Assignment: Retype the records in full, exactly as they stand.

(Dataset entries)

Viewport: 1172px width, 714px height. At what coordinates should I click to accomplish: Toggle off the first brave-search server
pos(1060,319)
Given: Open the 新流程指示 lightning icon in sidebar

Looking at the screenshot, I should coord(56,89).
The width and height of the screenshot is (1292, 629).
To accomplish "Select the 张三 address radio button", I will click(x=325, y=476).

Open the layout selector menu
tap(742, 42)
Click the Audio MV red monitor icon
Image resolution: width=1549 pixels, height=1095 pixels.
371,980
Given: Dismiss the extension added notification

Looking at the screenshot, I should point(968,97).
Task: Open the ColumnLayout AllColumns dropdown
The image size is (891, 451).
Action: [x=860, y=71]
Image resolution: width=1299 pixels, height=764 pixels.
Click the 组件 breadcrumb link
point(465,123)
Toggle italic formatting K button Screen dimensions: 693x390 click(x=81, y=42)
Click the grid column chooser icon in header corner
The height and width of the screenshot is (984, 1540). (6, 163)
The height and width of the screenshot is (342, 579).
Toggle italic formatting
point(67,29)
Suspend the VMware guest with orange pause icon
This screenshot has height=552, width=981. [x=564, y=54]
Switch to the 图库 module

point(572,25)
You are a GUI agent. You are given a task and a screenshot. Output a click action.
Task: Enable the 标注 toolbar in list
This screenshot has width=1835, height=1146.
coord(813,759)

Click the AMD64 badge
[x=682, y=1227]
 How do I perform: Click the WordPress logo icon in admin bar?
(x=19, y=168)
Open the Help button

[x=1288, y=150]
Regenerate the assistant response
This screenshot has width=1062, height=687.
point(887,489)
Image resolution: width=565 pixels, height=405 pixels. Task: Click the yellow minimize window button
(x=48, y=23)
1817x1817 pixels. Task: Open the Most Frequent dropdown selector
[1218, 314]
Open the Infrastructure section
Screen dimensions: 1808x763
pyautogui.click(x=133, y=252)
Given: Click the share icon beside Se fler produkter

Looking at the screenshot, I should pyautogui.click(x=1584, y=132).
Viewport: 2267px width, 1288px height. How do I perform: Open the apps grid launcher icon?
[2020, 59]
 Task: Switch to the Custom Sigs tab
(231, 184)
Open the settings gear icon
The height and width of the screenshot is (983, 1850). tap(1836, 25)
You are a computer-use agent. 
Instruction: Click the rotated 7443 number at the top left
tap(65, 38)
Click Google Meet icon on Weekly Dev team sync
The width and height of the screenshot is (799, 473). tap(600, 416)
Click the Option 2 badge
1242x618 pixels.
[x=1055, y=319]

Response area:
Viewport: 1172px width, 714px height. At what coordinates should I click to accomplish: Toggle off the first brave-search server
pos(1060,319)
Given: Open the 新流程指示 lightning icon in sidebar

Looking at the screenshot, I should coord(56,89).
The width and height of the screenshot is (1292, 629).
To accomplish "Select the 张三 address radio button", I will click(x=325, y=476).

Open the layout selector menu
tap(742, 42)
Click the Audio MV red monitor icon
Image resolution: width=1549 pixels, height=1095 pixels.
371,980
Given: Dismiss the extension added notification

Looking at the screenshot, I should point(968,97).
Task: Open the ColumnLayout AllColumns dropdown
The image size is (891, 451).
Action: [x=860, y=71]
Image resolution: width=1299 pixels, height=764 pixels.
Click the 组件 breadcrumb link
point(465,123)
Toggle italic formatting K button Screen dimensions: 693x390 click(x=81, y=42)
Click the grid column chooser icon in header corner
The height and width of the screenshot is (984, 1540). (6, 163)
The height and width of the screenshot is (342, 579).
Toggle italic formatting
point(67,29)
Suspend the VMware guest with orange pause icon
This screenshot has height=552, width=981. [x=564, y=54]
Switch to the 图库 module

point(572,25)
You are a GUI agent. You are given a task and a screenshot. Output a click action.
Task: Enable the 标注 toolbar in list
This screenshot has width=1835, height=1146.
coord(813,759)

Click the AMD64 badge
[x=682, y=1227]
 How do I perform: Click the WordPress logo icon in admin bar?
(x=19, y=168)
Open the Help button

[x=1288, y=150]
Regenerate the assistant response
This screenshot has width=1062, height=687.
point(887,489)
Image resolution: width=565 pixels, height=405 pixels. Task: Click the yellow minimize window button
(x=48, y=23)
1817x1817 pixels. Task: Open the Most Frequent dropdown selector
[1218, 314]
Open the Infrastructure section
Screen dimensions: 1808x763
pyautogui.click(x=133, y=252)
Given: Click the share icon beside Se fler produkter

Looking at the screenshot, I should pyautogui.click(x=1584, y=132).
Viewport: 2267px width, 1288px height. How do I perform: Open the apps grid launcher icon?
[2020, 59]
 Task: Switch to the Custom Sigs tab
(231, 184)
Open the settings gear icon
The height and width of the screenshot is (983, 1850). tap(1836, 25)
You are a computer-use agent. 
Instruction: Click the rotated 7443 number at the top left
tap(65, 38)
Click Google Meet icon on Weekly Dev team sync
The width and height of the screenshot is (799, 473). tap(600, 416)
Click the Option 2 badge
1242x618 pixels.
[x=1055, y=319]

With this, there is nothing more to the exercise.